Instructions for the task: From the line with "The width and" to the line with "The image size", retype every line exactly, including those two, and leave out the rest of the data below.

Input data:
···

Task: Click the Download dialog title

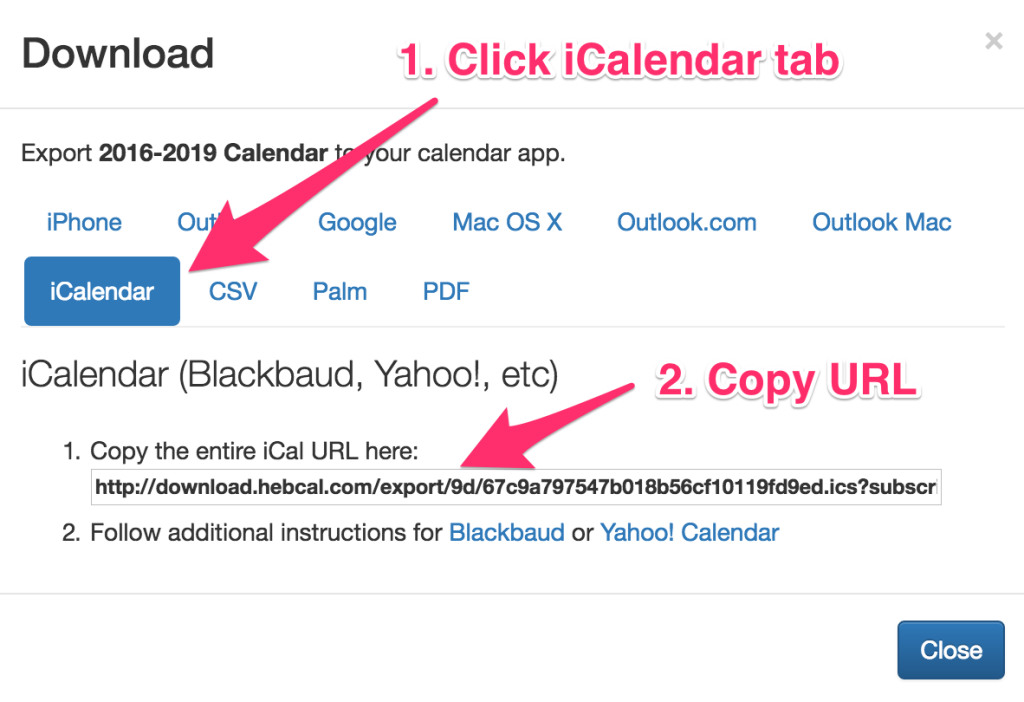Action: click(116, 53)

···

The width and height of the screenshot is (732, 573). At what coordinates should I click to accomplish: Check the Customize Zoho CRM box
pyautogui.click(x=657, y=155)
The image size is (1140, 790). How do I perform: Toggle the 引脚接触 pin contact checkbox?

···

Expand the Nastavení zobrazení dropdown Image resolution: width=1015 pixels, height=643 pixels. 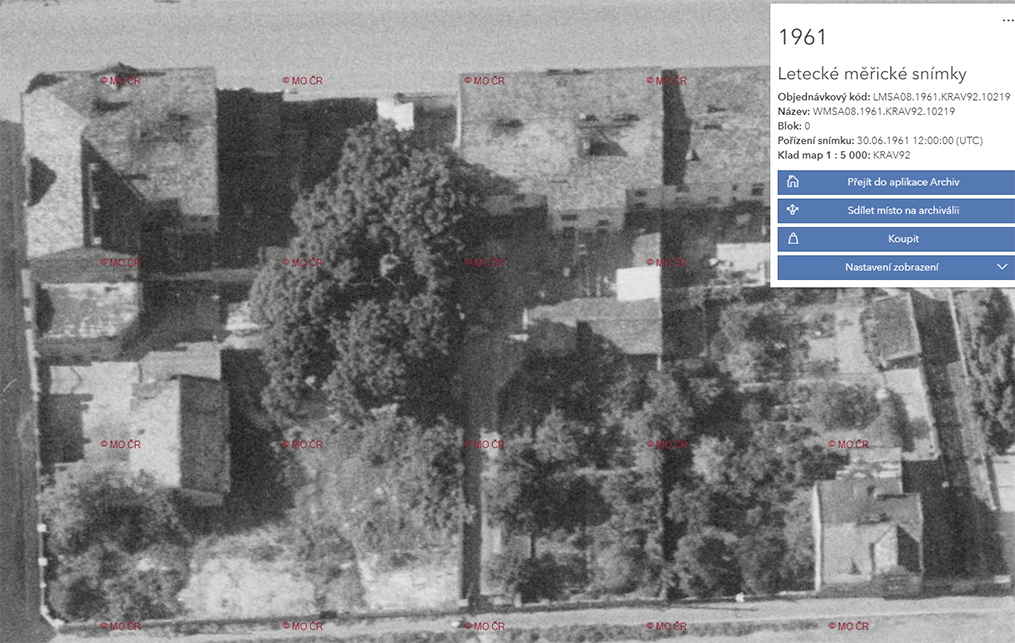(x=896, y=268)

···

Response below:
The width and height of the screenshot is (732, 573). At what coordinates should I click to accomplish: Check the Customize Zoho CRM box
pyautogui.click(x=657, y=155)
The image size is (1140, 790). How do I perform: Toggle the 引脚接触 pin contact checkbox?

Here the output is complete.